**EXTRACT TO READ**.
Curbing Emissions by Sealing Gas Leaks

COMMENT: 30% of atmospheric methane comes from the production, processing, storage and movement of fossil fuels. It comes from equipment leaks, venting and flaring, evaporation losses, disposal of waste gas streams, and accidents and equipment failures.

In British Columbia, with relatively low oil production, virtually all methane emissions come from natural gas production.

BC’s natural gas industry could be responsible for up to half a million tonnes (MT) of methane annually.

That’s NOT a half million tonnes of carbon dioxide equivalent (CO2e). At the 100 year greenhouse intensity figure of 25 the methane represents 12.5 MT of carbon dioxide. At the more realistic 20 year intensity of 72, it is 36 MT of CO2e – more than half the provincial GHG total of 66 MT.

**GIVEN EXERCISE 1**.
Answer these questions from the text on sealing gas leaks.
(a) What share of atmospheric methane comes from the production, processing, storage and movement of fossil fuels?
(b) In British Columbia, what do virtually all methane emissions come from?
(c) What figure does the text give for the provincial GHG total?
**GIVEN EXERCISE 2**.
Using the text on sealing gas leaks, decide whether each statement agrees with it. Answer yes or no and quote the words that decide it.
(a) British Columbia has relatively high oil production.
(b) At the 20 year intensity of 72, the methane amounts to 36 MT of CO2e.
(c) The half million tonnes figure is measured in carbon dioxide equivalent.
**GIVEN EXERCISE 3**.
The text on sealing gas leaks names the stages of handling fossil fuels that atmospheric methane comes from. List every one of them.

**RECORDED DATA**.
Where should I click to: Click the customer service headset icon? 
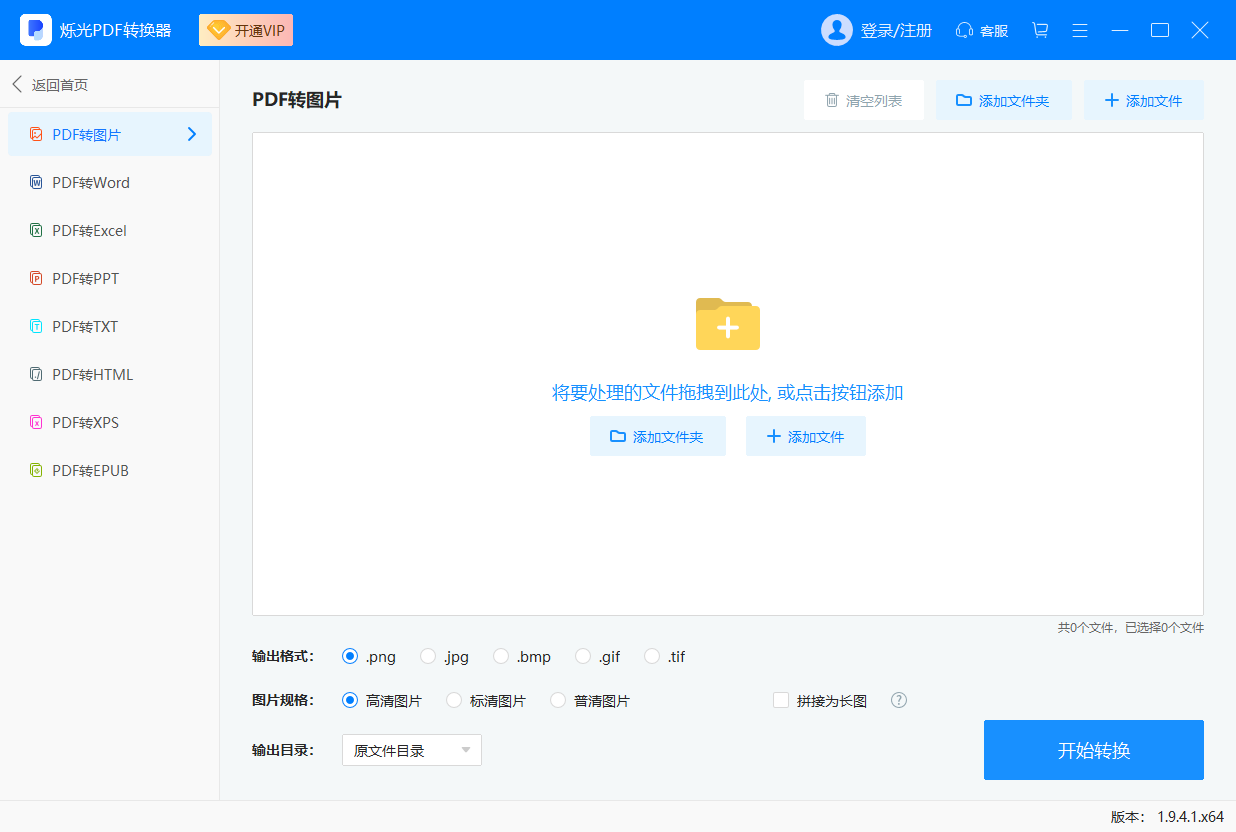click(x=965, y=30)
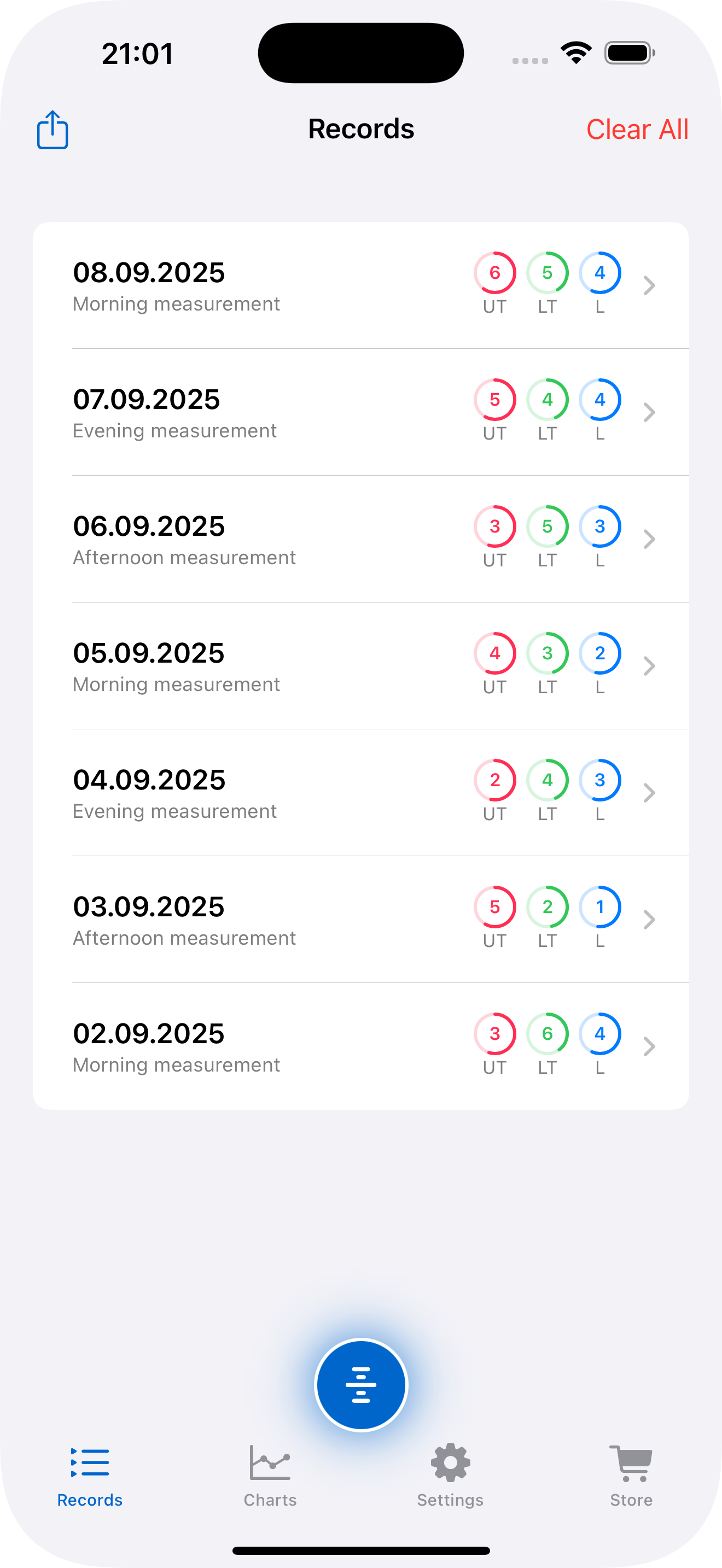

**COMPLETE OUTPUT 1**.
(a) 30%
(b) Natural gas production
(c) 66 MT

**COMPLETE OUTPUT 2**.
(a) No: "In British Columbia, with relatively low oil production"
(b) Yes: "At the more realistic 20 year intensity of 72, it is 36 MT of CO2e"
(c) No: "That’s NOT a half million tonnes of carbon dioxide equivalent (CO2e)."

**COMPLETE OUTPUT 3**.
Production, processing, storage, movement